In 1951 Mosaddeq became prime minister and nationalised the oil industry. The result was that the CIA organised a coup which restored the Shah as a "friend" of America.

In the worldwide league table of obscene cruelty and repression his secret service was right at the top. All progress was halted. The lid was screwed down on social development.

Nearly 30 years later there was a fundamentalist revolution - courtesy of Uncle Sam. There are similar examples all over the Middle East; all over the world, indeed.

So what do we need to do? Firstly we should realise that Islam is not a homogeneous conspiracy, but a collection of one billion people, with a very great history and culture, from whom we, in the past, have learned a great deal. They are extremely diverse in their beliefs and politics. They do suffer a sense of being ill-used and exploited by the West. They are in extremely rapid evolution.

Terrorists, while real and dangerous, are a tiny part of that society. So what should we do in respect of the world of Islam?

For a start we should give up the belief that they have either the wish or the power for world domination.

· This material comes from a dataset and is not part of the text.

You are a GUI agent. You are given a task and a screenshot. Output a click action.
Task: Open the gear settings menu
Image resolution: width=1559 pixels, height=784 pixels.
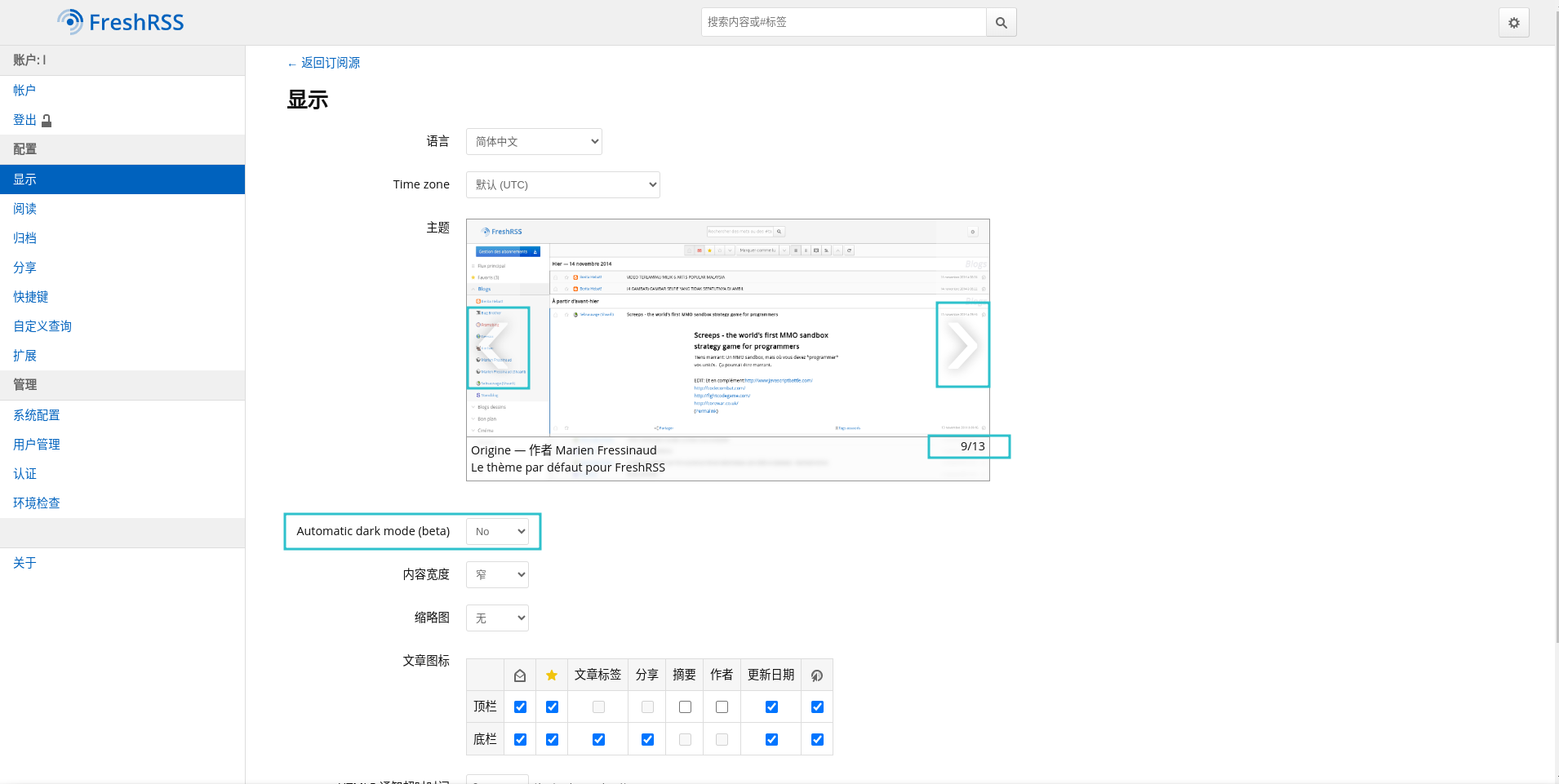coord(1513,23)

It would be a good thing to cease our own state terrorism towards them. It would be a good thing to stop interfering in their affairs.

We should become aware of an immense culture and a great history. We should respect them, and not tell them, as an American general recently did, that our God is better than their's.

And we might just try treating them in a fair and non-exploitative way.

And, if a humanist may say it to Christians, I think we should try loving them.

Justin Keating is president of the Irish Association of Humanists. He is a former Labour Party Minister for Industry and Commerce.